━━━━━ Materials provided

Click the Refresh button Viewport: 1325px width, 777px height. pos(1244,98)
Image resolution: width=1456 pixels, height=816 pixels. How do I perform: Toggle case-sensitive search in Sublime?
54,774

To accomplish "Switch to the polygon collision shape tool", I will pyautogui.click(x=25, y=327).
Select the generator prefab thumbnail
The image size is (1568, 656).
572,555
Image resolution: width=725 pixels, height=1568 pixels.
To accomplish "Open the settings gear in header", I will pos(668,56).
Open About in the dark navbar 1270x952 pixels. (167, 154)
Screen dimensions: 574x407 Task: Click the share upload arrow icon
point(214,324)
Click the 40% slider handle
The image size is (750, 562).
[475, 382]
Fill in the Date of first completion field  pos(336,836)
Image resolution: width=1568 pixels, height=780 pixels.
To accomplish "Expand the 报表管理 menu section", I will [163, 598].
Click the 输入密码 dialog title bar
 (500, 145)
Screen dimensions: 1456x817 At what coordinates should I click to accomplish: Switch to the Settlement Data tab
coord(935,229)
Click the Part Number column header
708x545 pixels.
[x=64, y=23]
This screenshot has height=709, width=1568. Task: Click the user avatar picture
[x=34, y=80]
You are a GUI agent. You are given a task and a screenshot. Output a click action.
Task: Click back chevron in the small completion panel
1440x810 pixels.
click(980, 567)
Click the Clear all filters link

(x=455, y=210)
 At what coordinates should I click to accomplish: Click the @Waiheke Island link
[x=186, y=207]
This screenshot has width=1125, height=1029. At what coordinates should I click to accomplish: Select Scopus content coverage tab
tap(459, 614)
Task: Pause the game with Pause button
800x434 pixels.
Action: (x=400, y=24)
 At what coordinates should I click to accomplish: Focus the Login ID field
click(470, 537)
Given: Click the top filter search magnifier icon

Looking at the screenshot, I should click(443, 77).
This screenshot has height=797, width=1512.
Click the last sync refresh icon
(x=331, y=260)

━━━━━━━━━━

> Work to complete
Convert the items above into a numbered list, one line per entry, with the blank lines dropped.

> Task result
1. Click the Refresh button Viewport: 1325px width, 777px height. pos(1244,98)
2. Image resolution: width=1456 pixels, height=816 pixels. How do I perform: Toggle case-sensitive search in Sublime?
3. 54,774
4. To accomplish "Switch to the polygon collision shape tool", I will pyautogui.click(x=25, y=327).
5. Select the generator prefab thumbnail
6. The image size is (1568, 656).
7. 572,555
8. Image resolution: width=725 pixels, height=1568 pixels.
9. To accomplish "Open the settings gear in header", I will pos(668,56).
10. Open About in the dark navbar 1270x952 pixels. (167, 154)
11. Screen dimensions: 574x407 Task: Click the share upload arrow icon
12. point(214,324)
13. Click the 40% slider handle
14. The image size is (750, 562).
15. [475, 382]
16. Fill in the Date of first completion field  pos(336,836)
17. Image resolution: width=1568 pixels, height=780 pixels.
18. To accomplish "Expand the 报表管理 menu section", I will [163, 598].
19. Click the 输入密码 dialog title bar
20.  (500, 145)
21. Screen dimensions: 1456x817 At what coordinates should I click to accomplish: Switch to the Settlement Data tab
22. coord(935,229)
23. Click the Part Number column header
24. 708x545 pixels.
25. [x=64, y=23]
26. This screenshot has height=709, width=1568. Task: Click the user avatar picture
27. [x=34, y=80]
28. You are a GUI agent. You are given a task and a screenshot. Output a click action.
29. Task: Click back chevron in the small completion panel
30. 1440x810 pixels.
31. click(980, 567)
32. Click the Clear all filters link
33. (x=455, y=210)
34.  At what coordinates should I click to accomplish: Click the @Waiheke Island link
35. [x=186, y=207]
36. This screenshot has width=1125, height=1029. At what coordinates should I click to accomplish: Select Scopus content coverage tab
37. tap(459, 614)
38. Task: Pause the game with Pause button
39. 800x434 pixels.
40. Action: (x=400, y=24)
41.  At what coordinates should I click to accomplish: Focus the Login ID field
42. click(470, 537)
43. Given: Click the top filter search magnifier icon
44. Looking at the screenshot, I should click(443, 77).
45. This screenshot has height=797, width=1512.
46. Click the last sync refresh icon
47. (x=331, y=260)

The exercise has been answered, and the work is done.